Canada's hotly debated seal hunt starts

Sunday, March 26, 2006

GULF OF ST. LAWRENCE -- Sealers took to the thawing ice floes off the Atlantic Ocean on Saturday, the first day of Canada's contentious seal hunt, confronting animal rights activists who claim the annual cull is cruel.

Reporters and activists tried to get as close as permitted to the hunt on the Gulf of St. Lawrence, but their presence infuriated sealers hunting for scarce animals on small, drifting ice pans.

The fishermen in the isolated island communities of Quebec and Newfoundland say the hunt supplements their meager winter incomes. They resent animal-rights activists, who they say have little understanding of their centuries-old traditions.

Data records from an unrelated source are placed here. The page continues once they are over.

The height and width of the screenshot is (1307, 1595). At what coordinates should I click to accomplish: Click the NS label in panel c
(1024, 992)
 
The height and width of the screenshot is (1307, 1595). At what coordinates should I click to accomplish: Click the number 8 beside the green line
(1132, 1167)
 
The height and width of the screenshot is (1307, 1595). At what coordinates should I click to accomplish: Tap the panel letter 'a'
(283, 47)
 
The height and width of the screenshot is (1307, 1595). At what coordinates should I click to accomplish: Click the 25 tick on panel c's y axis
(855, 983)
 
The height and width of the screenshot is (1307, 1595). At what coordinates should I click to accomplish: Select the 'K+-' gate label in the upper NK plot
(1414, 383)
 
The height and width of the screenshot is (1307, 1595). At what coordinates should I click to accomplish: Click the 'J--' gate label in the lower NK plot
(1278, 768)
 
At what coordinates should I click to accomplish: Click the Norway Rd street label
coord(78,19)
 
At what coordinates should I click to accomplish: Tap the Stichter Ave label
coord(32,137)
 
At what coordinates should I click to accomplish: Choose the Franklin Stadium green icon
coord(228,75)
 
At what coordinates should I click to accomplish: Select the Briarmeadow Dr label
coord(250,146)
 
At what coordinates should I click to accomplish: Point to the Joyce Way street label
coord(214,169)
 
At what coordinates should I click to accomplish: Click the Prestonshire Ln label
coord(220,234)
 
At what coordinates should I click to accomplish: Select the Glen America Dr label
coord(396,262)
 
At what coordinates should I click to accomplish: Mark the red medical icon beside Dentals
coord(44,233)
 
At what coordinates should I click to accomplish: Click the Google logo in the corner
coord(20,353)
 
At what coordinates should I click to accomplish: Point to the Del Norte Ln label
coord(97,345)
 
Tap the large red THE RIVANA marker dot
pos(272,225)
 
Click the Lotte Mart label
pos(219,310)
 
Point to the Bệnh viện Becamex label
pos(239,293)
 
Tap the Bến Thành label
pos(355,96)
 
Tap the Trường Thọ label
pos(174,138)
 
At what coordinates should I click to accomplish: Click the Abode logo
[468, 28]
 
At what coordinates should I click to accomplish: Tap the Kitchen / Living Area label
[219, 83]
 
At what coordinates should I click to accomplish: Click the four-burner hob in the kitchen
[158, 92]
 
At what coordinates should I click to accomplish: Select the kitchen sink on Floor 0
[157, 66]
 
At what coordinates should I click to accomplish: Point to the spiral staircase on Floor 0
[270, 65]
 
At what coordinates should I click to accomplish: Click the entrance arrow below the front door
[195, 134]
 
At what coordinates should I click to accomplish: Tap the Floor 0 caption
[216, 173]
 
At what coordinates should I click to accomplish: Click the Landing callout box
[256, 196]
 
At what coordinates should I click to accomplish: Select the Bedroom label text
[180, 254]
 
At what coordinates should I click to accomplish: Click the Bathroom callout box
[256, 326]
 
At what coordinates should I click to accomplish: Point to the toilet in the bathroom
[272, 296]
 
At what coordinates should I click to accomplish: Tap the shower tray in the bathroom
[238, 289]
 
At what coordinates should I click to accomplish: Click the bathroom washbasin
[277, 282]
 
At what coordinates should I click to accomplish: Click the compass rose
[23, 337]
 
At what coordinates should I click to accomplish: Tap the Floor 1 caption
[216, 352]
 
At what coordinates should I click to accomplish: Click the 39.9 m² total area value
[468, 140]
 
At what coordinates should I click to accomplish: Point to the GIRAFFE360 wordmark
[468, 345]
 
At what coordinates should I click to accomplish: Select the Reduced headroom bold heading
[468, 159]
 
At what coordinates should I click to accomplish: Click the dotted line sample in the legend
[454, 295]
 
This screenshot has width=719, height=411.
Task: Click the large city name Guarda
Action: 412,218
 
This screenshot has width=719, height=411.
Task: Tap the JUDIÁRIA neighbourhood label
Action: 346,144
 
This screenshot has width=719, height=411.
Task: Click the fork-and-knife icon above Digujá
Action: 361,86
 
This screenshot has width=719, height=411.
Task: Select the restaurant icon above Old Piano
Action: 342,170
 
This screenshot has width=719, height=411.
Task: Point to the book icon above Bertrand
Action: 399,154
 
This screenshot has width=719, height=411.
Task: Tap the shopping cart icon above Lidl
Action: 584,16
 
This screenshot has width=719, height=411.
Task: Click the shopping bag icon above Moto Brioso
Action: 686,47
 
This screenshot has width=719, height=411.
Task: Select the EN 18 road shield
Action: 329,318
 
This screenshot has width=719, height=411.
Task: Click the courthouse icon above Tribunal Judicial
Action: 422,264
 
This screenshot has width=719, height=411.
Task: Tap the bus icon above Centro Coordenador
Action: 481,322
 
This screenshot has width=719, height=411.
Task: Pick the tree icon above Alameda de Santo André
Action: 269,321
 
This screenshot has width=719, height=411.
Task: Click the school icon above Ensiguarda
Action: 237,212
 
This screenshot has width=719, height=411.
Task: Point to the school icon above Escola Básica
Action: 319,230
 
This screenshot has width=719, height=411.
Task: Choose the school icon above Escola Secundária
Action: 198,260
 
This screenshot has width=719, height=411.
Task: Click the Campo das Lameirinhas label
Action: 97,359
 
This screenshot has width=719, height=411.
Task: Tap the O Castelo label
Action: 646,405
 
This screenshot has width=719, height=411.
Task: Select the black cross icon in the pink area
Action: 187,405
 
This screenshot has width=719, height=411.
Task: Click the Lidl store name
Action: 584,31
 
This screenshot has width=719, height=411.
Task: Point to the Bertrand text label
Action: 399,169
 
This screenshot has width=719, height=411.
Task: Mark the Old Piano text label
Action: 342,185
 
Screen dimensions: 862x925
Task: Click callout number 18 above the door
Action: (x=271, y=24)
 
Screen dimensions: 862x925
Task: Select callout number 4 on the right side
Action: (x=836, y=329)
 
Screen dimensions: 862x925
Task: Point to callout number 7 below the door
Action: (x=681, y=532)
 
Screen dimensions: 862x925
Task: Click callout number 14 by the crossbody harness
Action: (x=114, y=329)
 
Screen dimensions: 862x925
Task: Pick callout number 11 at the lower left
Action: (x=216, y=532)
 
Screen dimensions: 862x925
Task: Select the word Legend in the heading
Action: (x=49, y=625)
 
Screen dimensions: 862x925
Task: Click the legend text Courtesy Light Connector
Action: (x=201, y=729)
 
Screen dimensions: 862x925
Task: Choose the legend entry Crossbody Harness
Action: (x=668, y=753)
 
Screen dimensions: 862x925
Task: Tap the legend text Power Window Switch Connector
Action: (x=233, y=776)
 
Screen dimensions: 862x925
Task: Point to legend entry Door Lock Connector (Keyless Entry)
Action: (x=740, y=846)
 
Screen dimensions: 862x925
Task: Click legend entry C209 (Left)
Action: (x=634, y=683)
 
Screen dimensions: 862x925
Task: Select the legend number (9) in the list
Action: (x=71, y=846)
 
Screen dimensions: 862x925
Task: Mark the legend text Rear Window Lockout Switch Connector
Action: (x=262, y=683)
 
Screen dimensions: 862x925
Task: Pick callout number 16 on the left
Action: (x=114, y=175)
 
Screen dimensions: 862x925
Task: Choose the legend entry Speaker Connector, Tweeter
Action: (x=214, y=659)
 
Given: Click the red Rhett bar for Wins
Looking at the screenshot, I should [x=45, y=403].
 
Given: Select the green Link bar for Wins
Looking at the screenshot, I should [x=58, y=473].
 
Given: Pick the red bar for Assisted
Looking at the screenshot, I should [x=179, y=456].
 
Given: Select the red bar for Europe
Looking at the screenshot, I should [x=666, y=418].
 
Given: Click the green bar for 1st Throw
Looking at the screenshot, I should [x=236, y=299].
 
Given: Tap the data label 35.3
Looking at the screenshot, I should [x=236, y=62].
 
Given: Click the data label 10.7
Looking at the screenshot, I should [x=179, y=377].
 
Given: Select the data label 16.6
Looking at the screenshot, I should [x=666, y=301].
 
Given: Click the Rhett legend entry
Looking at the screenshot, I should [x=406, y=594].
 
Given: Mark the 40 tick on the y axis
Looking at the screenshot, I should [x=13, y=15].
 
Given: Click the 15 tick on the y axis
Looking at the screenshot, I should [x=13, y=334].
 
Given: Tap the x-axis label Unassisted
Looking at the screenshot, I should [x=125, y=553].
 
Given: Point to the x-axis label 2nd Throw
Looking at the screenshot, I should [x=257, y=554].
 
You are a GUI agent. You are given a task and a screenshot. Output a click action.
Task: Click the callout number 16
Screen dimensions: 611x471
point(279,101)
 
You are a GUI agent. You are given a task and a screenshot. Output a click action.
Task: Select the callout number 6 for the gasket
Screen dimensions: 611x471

The hunt brought $14.5 million in revenue last year, after some 325,000 seals were slaughtered. Fishermen sell their pelts, mostly for the fashion industry in Norway, Russia and China, as well as blubber for oil, earning about $60 per seal.

The federal government maintains Canada's seal population is healthy and abundant, with a population of nearly 6 million in the Arctic north and maritime provinces.

Regulations require the sealers to quickly kill the seals with a pick or bullet to the brain. The pups also must be over 2-3 weeks old and have shed their white downy fur before being killed.

Mark Small, president of the Northeast Coast Sealers Coop, has been sealing off Newfoundland for about 40 years. He said the activists do not understand how important the hunt is to family fishermen.

"I think the Canadian public realizes these are coastal people who live off the sea and depend on the hunt to survive in small communities where the fish stocks are not there," Small told the AP in a telephone interview from St. Johns.

Animal rights activists claim the fishermen often skin the seals alive or leave some pups to die if they are not immediately knocked unconscious.

The Humane Society has had high-profile allies in celebrities like Paul McCartney and his wife, Heather Mills McCartney, who traveled to the Gulf of St. Lawrence two weeks ago to pose with the newborn pups.